3/24ののらねこ
      文は田島薫



友達の展覧会を見て遅く出勤すると、階段の下の1階の事務所の前に

止まっている車の横につーとんがいて、おう、とおたがいにあいさつした。

きょうは気持ちのいい天気で、彼ものどかな表情をしていた。

私が階段を事務所のある3階まで上ると、後から彼も上って来た。

もうすでに、クボセンセイからエサを出してもらえて食事は済んでいるよう

だったのに、私に何か話したいことでもあるように見えたので、

顔を見ながらなんだい?と聞いてみた。

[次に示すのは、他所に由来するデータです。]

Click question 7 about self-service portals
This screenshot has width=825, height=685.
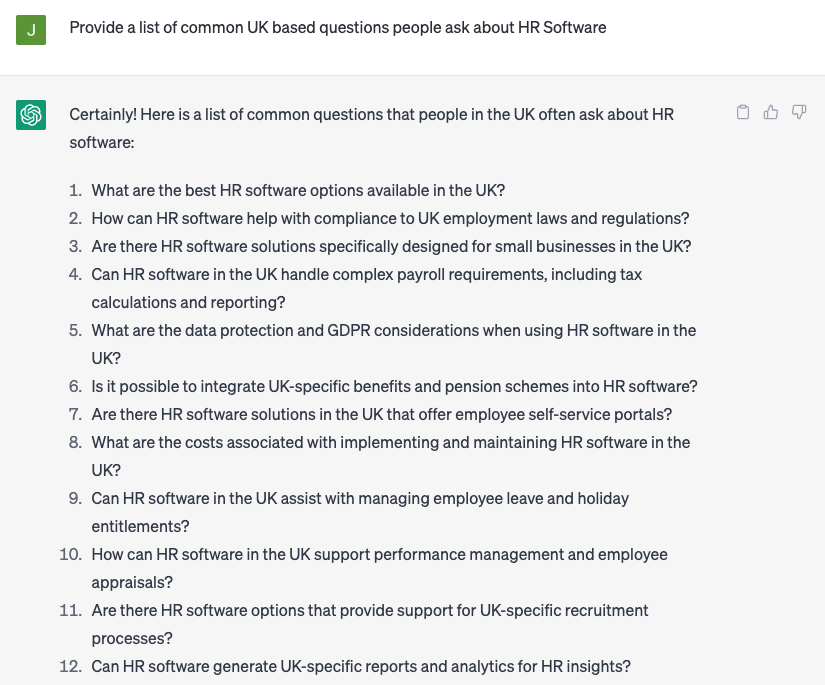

が、

特に何も言うことはなかったようで、ドア前のベランダのすみに寝転んだ。


こんな時はかまってほしいのかと、たいていブラシを持ってて、体をこすった

のだが、彼はブラッシングはあまり好きではないようで、いつもすぐに

立ちあがってわきへ避けてしまうので、このごろはブラシしないのだ。


まるくなってるのを見ていると、むこうも時々こっちを見る。

ひっこんでしばらくして行ってもまだ寝ている。

またしばらくして行ってみると、今度はいなくなっていた。


後からバットマンが来た。鈴をつけたにせのらねこだ。

彼もあいそがよくて逃げないので、ブラシをしてやったら、すぐ行って

しまった。最近のねこの若いもんはブラシがきらいなようだ。